Henry Wilmer Jr. ’63, former Dean of Students and Instructor in French, passed away on December 22, 2015 in Lincoln, Vt., following a two-year battle with cancer.
Known for his humor, Wilmer is remembered as a special man with a kind heart.
Former Dean of Students Paul Murphy ’83 wrote in an email to The Phillipian, “Henry redefined the role of Dean of Students. In fact, he changed the title from Dean of Residence to Dean of Students and Residential Life. He did so to more accurately reflect what he did – interact with students and their lives.”
“I vividly remember receiving a small note from Henry when I was in my first year [living] in America House. He wrote just to say that he thought I was doing a solid job. It made an impact,” Murphy continued.
Wilmer assumed the position of Cluster Dean of West Quad North from 1983 until 1988. He served as Dean of Students and Residential Life from 1990 to 1995.
“Wilmer was a very special man who had a sharp wit, good sense of humor and a kind heart. I worked with him for a couple of years (in my first two years as Pine Knoll cluster, Henry served as my Faculty DC Rep),” wrote Aya Murata, Associate Director of College Counseling, in an email to The Phillipian.
During his time at Andover, Wilmer was also co-head of the Andover Drug and Alcohol Awareness Committee (ADAAC). He was part of the committee responsible for bringing John Morello’s show, “Dirt,” to Andover for Wellness Week, formerly known as Freedom from Chemical Dependency Week.
Tom Seeley ’90 wrote in an email to The Phillipian, “Henry had an incredibly big heart with a matching personality. As a former student, his empathy for students manifested itself in an unmistakeable kindness, even when meeting out discipline, as he was required to do in his position as Cluster Dean. I experienced this first-hand as I struggled to keep up academically and with personal issues in my first two years.”
Seeley continued, “Henry was among a group of teachers who took me under their wing to be sure I had the help and support I needed. Often he would take me out for ice cream on a Friday night or just let me hang out in his kitchen if I needed a little space away from the day-to-day pressures of being a student at Andover.”
In addition to his various roles on campus, Wilmer served as Director of the Language Learning Center as well.
“What I remember most was how engaging he was, whether telling an intensely personal story or just sharing a light-hearted moment, he commanded the room without dominating it. I always imagined his classes would have been amazing, though I never managed to have him as a teacher. [I] also wondered whether his southern accent would come through to a native French speaker (he was a French teacher when I was there),” wrote Seeley.

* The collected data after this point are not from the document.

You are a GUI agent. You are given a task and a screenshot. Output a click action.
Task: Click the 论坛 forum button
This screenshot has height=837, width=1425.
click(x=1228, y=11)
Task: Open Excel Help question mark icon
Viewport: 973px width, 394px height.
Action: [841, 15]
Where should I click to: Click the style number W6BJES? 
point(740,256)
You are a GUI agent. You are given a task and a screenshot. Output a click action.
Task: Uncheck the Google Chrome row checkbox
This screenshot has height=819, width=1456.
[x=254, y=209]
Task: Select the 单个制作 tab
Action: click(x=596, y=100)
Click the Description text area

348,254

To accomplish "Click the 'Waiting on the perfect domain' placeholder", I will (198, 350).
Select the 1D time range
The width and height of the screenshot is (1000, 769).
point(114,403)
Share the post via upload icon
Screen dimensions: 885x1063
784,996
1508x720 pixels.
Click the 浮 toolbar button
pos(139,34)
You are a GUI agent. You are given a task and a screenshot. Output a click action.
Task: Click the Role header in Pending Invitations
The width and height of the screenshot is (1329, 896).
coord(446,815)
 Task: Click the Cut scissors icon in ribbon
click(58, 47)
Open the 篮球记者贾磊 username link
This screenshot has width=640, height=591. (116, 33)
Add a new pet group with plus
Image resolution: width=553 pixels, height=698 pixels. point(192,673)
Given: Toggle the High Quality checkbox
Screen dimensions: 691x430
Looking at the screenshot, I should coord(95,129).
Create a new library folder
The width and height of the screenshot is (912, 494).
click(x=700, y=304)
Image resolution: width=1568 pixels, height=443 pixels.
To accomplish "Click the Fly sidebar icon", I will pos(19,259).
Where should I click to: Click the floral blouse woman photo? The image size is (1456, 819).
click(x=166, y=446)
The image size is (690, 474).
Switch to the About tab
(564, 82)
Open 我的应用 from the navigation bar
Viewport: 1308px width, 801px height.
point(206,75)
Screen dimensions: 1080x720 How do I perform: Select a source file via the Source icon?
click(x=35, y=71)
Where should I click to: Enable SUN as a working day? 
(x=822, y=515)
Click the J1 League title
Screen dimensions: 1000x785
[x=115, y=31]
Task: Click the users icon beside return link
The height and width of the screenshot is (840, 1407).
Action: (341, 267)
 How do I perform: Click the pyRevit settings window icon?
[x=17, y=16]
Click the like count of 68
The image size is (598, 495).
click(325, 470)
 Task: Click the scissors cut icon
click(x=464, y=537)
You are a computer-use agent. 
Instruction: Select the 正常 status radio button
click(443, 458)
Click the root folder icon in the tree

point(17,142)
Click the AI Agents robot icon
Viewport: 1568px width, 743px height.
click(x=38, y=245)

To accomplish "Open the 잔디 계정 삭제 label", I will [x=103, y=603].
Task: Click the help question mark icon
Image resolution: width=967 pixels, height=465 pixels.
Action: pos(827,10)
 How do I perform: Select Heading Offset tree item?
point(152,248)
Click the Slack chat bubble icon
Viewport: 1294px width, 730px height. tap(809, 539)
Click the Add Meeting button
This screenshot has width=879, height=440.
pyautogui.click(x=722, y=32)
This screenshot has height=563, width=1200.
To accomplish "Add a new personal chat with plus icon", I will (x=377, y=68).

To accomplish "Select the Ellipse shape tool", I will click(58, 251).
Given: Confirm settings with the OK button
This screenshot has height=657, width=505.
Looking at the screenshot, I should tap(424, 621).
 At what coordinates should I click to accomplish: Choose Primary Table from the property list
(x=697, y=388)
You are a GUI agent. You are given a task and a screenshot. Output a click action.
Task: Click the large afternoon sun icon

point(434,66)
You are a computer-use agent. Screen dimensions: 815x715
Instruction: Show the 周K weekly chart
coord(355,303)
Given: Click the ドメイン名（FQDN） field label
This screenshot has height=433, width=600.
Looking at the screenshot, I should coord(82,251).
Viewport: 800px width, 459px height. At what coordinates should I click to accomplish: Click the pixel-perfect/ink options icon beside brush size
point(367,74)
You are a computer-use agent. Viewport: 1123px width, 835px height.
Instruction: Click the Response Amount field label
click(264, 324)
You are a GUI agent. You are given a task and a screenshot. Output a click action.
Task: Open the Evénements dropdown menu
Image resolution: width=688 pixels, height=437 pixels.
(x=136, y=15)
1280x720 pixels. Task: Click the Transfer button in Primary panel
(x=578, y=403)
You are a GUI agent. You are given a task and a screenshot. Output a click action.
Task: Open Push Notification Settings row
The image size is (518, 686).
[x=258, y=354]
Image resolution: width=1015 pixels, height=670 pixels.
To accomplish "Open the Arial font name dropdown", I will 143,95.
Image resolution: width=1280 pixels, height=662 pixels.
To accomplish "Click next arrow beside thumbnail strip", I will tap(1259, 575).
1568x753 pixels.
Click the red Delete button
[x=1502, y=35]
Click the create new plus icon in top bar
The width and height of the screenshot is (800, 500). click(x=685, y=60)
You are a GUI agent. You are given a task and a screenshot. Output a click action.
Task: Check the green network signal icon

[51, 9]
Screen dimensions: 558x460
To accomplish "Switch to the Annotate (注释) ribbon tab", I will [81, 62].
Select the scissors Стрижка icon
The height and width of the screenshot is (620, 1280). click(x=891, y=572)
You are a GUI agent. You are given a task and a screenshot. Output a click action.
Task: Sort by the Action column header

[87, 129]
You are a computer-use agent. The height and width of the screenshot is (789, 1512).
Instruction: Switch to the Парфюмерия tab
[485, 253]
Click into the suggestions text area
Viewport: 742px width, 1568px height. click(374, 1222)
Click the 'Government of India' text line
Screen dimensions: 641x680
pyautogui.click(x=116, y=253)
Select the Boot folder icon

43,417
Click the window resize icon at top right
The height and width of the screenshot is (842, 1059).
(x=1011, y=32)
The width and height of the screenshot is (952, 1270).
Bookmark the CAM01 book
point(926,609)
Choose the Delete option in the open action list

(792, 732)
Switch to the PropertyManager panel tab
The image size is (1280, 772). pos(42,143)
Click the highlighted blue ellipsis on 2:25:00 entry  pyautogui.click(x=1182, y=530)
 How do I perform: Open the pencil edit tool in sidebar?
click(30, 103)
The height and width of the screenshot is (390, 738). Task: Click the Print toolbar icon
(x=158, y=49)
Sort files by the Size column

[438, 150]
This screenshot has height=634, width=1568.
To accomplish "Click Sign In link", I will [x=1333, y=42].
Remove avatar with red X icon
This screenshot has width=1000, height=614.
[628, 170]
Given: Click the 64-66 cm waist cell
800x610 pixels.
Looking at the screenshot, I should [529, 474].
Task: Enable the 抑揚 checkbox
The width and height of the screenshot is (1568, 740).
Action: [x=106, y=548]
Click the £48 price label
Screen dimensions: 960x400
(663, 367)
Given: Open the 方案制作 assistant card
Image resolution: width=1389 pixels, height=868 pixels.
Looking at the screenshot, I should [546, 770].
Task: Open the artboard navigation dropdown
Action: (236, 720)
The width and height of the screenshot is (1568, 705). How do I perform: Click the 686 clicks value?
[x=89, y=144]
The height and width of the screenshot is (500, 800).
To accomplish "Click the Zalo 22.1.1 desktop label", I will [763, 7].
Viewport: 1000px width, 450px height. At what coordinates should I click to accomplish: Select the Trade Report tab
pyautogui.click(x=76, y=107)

Derek Williams, former Instructor in History and Social Sciences and a close friend of Wilmer, wrote in an email to The Phillipian, “Henry was like a brother to me. At Andover my wife, who adored him, claimed that I spent more time with him than with her. He was a dear man – sensible, generous, funny, formidably durable, insanely hard-working, ridiculously modest. I’m not sure he realized the powerful and affirmative force he exerted – on me and countless others, students and colleagues alike.”
Wilmer is survived by his wife, Susie, and his children, Amie Creagh ’91 and Bo Wilmer ’90.
Creagh, presently Dean of Students at Deerfield Academy, wrote in an email to The Phillipian, “Aspiring to match my dad’s sense for compassion, humility and integrity has made me a better person. He combined hard work with fun and love with wonderful silliness. Dad enjoyed prolonged stretches in the outdoors far more than I, but I think of him every time I see a diamond snow or colorful sunset.”